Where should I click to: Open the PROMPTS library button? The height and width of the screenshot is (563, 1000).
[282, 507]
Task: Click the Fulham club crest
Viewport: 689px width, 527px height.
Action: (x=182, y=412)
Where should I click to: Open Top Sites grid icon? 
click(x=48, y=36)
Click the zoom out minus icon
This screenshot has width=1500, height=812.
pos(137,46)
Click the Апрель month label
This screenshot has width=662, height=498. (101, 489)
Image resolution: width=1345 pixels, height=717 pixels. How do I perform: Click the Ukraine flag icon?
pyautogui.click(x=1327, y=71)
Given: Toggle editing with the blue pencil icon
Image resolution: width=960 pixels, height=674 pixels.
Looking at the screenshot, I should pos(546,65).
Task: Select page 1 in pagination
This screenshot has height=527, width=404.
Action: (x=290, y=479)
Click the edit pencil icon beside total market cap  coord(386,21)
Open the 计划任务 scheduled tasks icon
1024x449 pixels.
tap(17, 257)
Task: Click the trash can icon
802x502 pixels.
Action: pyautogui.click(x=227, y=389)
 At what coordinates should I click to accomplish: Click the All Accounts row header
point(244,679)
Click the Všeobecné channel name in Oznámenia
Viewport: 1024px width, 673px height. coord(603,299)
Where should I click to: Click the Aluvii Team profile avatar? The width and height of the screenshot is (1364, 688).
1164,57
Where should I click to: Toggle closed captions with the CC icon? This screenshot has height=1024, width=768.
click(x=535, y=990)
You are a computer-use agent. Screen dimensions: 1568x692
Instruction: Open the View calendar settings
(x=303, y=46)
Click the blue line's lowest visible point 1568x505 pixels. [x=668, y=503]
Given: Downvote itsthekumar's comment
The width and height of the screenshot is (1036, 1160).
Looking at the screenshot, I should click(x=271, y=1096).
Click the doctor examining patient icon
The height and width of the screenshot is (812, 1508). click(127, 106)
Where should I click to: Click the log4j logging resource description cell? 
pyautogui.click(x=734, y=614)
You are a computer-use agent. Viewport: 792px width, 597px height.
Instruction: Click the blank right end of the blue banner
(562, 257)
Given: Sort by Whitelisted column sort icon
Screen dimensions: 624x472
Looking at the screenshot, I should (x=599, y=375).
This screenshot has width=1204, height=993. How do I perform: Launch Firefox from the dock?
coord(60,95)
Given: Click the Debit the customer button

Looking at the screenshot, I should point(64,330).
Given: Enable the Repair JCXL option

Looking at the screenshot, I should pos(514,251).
######
● Task goal
Send back all of the entries exactly, with nothing missing.

● Answer to the exercise
Where should I click to: Open the PROMPTS library button? The height and width of the screenshot is (563, 1000).
[282, 507]
Task: Click the Fulham club crest
Viewport: 689px width, 527px height.
Action: (x=182, y=412)
Where should I click to: Open Top Sites grid icon? 
click(x=48, y=36)
Click the zoom out minus icon
This screenshot has width=1500, height=812.
pos(137,46)
Click the Апрель month label
This screenshot has width=662, height=498. (101, 489)
Image resolution: width=1345 pixels, height=717 pixels. How do I perform: Click the Ukraine flag icon?
pyautogui.click(x=1327, y=71)
Given: Toggle editing with the blue pencil icon
Image resolution: width=960 pixels, height=674 pixels.
Looking at the screenshot, I should pos(546,65).
Task: Select page 1 in pagination
This screenshot has height=527, width=404.
Action: (x=290, y=479)
Click the edit pencil icon beside total market cap  coord(386,21)
Open the 计划任务 scheduled tasks icon
1024x449 pixels.
tap(17, 257)
Task: Click the trash can icon
802x502 pixels.
Action: pyautogui.click(x=227, y=389)
 At what coordinates should I click to accomplish: Click the All Accounts row header
point(244,679)
Click the Všeobecné channel name in Oznámenia
Viewport: 1024px width, 673px height. coord(603,299)
Where should I click to: Click the Aluvii Team profile avatar? The width and height of the screenshot is (1364, 688).
1164,57
Where should I click to: Toggle closed captions with the CC icon? This screenshot has height=1024, width=768.
click(x=535, y=990)
You are a computer-use agent. Screen dimensions: 1568x692
Instruction: Open the View calendar settings
(x=303, y=46)
Click the blue line's lowest visible point 1568x505 pixels. [x=668, y=503]
Given: Downvote itsthekumar's comment
The width and height of the screenshot is (1036, 1160).
Looking at the screenshot, I should click(x=271, y=1096).
Click the doctor examining patient icon
The height and width of the screenshot is (812, 1508). click(127, 106)
Where should I click to: Click the log4j logging resource description cell? 
pyautogui.click(x=734, y=614)
You are a computer-use agent. Viewport: 792px width, 597px height.
Instruction: Click the blank right end of the blue banner
(562, 257)
Given: Sort by Whitelisted column sort icon
Screen dimensions: 624x472
Looking at the screenshot, I should (x=599, y=375).
This screenshot has width=1204, height=993. How do I perform: Launch Firefox from the dock?
coord(60,95)
Given: Click the Debit the customer button

Looking at the screenshot, I should point(64,330).
Given: Enable the Repair JCXL option

Looking at the screenshot, I should pos(514,251).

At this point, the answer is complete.